That's my word for last week. I slept through most of it. Poorly, at night, from pain in my shoulder and right chest, where a new medi-port was freshly implanted last Monday. And poorly again at the hospital in recliners that don't like to stay reclined while receiving chemotherapy between radiation therapy sessions. And then best in the late afternoon, at home on the couch.

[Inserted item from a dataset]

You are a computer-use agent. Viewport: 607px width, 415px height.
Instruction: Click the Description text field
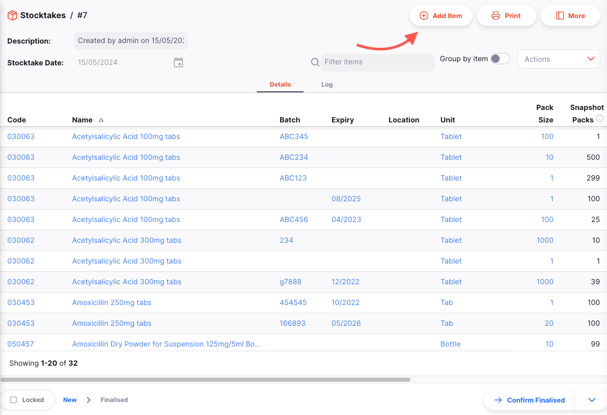point(130,40)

But I did make it out for lots of social activities this weekend, which is both impressive and heartening, I think. On Friday, Dad and I went to meet a fellow UU, Brooklynite, twenty-something, cancer warrior. He and his roommates had a dinner party to celebrate the excess of food in their refrigerator. So we scored a yummy free dinner and I met a new friend. On Saturday we were joined by friends for dinner and a movie--Slumdog Millionaire is a definite must-see, by the way. And today--this you will not believe, I almost do not believe it myself--I went, on the subway, to Manhattan, to the "Craft-tacular", which was (predictably, and yet, somehow, unexpectedly to my and my friends) a total madhouse of hip New Yorkers eagerly Christmas shopping. There were so many people that you almost couldn't see the crafts (think more hand-crafted jewelry, pottery, t-shirts and handbags than popcicles, paste, and construction paper). It was as exhausting as the mall on a mega-sale weekend, but if my body were in a different state I would definitely have appreciated the Brooklyn Lager booth. By the end I was stealing folding chairs and running to the bathroom with a mouthful of vomit, but I just about completed my shopping (including a wedding gift for a wedding I went to last New Year's!), so it was well worth it.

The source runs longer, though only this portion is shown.